En todos los casos se deben realizar controles pulpoperiodontales para controlar la evolución.
¿Cuándo el bruxismo en los niños deja de ser fisiológico y pasa a ser patológico? ¿Cuál considera la bisagra en relación a la erupción dentaria y la edad?
En dentición primaria se enuncia tradicionalmente que el desgaste dentario es fisiológico y favorece el crecimiento y desarrollo funcional adecuado. La evidencia disponible sugiere que el bruxismo infantil es una condición autolimitante. Sin embargo, se considera que el desgaste dental de piezas primarias debe considerarse en función de la serie y la edad, y que la presencia de dentina expuesta a edades tempranas podría considerarse un indicador de parafunción.
¿Cuál es el desafío futuro de la especialidad?

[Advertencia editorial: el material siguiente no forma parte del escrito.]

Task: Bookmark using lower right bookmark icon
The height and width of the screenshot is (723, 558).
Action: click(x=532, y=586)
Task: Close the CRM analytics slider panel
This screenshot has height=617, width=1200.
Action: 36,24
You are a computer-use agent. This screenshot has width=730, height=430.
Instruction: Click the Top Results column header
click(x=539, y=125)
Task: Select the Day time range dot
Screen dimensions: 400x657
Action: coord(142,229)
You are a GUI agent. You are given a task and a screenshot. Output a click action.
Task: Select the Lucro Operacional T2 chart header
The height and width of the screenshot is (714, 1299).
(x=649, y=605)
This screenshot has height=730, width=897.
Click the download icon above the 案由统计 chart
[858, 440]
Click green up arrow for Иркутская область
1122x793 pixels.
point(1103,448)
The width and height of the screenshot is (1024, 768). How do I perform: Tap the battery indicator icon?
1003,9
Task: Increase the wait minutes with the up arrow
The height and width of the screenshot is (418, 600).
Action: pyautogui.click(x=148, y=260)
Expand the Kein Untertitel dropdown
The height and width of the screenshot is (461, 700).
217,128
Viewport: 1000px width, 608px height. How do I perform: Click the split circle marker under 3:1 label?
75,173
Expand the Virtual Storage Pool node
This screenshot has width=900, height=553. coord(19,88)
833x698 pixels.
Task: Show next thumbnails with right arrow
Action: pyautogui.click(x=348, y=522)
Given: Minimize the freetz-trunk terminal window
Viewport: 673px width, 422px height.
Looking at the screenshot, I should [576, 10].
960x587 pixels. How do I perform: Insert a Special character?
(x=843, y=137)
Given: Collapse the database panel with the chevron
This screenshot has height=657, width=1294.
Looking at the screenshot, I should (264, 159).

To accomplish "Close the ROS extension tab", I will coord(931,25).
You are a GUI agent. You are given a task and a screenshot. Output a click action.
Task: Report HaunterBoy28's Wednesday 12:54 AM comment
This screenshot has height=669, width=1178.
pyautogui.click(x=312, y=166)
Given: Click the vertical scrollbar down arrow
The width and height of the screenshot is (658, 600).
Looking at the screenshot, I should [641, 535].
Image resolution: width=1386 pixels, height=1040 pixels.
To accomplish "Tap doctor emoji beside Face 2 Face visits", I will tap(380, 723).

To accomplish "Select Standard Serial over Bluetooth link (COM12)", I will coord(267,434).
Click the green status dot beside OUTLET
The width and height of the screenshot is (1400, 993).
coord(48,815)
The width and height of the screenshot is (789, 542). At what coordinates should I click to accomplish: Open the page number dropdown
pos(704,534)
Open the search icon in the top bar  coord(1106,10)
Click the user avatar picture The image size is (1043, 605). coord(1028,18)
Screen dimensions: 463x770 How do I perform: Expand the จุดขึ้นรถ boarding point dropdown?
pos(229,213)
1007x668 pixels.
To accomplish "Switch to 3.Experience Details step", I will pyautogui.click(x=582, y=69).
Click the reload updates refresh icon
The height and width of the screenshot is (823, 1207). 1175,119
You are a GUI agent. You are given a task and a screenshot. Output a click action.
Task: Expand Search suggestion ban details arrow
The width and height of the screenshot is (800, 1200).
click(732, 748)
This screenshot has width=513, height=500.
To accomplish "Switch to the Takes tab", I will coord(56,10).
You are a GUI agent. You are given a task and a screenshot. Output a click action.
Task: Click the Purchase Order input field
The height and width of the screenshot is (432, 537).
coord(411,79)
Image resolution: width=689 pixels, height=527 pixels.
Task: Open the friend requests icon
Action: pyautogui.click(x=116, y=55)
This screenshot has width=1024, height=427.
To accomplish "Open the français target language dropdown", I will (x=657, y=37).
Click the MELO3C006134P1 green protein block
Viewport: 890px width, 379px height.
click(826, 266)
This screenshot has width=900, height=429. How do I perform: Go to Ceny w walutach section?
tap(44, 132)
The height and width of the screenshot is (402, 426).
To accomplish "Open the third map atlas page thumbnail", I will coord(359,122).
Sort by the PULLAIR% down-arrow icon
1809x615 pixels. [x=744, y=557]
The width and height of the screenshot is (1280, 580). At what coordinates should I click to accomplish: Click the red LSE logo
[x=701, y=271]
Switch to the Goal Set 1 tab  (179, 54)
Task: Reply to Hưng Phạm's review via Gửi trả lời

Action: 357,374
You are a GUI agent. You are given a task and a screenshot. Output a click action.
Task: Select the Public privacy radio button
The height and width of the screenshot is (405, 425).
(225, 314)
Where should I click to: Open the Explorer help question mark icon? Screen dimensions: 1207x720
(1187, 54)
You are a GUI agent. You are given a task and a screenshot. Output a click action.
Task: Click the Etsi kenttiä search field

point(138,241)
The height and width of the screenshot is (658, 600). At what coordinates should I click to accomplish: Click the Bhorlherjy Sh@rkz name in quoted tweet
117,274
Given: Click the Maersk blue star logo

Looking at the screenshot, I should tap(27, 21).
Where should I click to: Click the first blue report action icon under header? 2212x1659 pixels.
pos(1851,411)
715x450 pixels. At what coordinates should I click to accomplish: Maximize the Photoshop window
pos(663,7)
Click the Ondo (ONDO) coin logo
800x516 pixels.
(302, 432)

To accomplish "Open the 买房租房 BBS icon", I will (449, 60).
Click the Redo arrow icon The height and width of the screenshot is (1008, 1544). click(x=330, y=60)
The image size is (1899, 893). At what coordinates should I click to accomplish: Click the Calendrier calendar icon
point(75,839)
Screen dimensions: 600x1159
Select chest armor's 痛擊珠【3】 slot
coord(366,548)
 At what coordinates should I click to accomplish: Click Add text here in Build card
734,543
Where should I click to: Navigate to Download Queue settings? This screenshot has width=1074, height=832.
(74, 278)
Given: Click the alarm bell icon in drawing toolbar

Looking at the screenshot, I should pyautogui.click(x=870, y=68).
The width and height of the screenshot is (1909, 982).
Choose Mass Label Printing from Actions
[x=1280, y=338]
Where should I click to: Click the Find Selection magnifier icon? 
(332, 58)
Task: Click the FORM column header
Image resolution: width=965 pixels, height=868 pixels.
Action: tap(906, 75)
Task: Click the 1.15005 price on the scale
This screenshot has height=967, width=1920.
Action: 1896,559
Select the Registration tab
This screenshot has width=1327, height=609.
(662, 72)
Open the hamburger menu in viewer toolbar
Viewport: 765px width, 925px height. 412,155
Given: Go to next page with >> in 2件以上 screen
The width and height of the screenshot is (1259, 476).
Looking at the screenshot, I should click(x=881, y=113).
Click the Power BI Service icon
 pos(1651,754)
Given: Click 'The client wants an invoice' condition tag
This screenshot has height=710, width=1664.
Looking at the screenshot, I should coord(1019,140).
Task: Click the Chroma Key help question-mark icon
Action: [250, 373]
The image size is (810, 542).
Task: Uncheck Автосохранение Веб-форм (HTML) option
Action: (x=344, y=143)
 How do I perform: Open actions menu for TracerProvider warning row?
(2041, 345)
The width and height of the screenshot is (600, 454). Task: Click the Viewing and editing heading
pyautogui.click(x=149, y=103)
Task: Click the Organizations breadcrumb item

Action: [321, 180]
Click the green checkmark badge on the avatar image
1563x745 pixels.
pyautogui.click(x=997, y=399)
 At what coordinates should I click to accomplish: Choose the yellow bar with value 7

El desafío de la Odontopediatría, así como de la Odontología en general, radica en principio en un cambio de paradigma de la Odontología Tradicional a la Basada en la Evidencia; ya que en la primera la toma de decisiones podría basarse en la experiencia personal, entrenamiento e intuición, careciendo de sustento científico.
En relación a la caries dental, su manejo tradicionalmente consistió en la detección de la lesión de caries seguida de la inmediata restauración. En otras palabras, la caries fue manejada históricamente a través de la operatoria dental. Sin embargo, cuando el odontólogo toma una fresa comienza un proceso irreversible. Es necesario un cambio en la filosofía de este abordaje donde el diagnóstico se diferencie de la detección, donde quede claro que la enfermedad caries dental es un continuo que no se resuelve con una restauración y cuyo manejo clínico incluye la prevención y educación para la salud, el cuidado preventivo de lesiones reversibles así como el manejo quirúrgico de la lesión.
Y por último, el nuevo perfil del odontopediatra debe incluir las competencias que permitan la atención adecuadas de niños con compromiso médico y discapacidad.
Panorama Odontológico agradece a la Profesora Dra. Ana María Biondi por haber participado de la entrevista.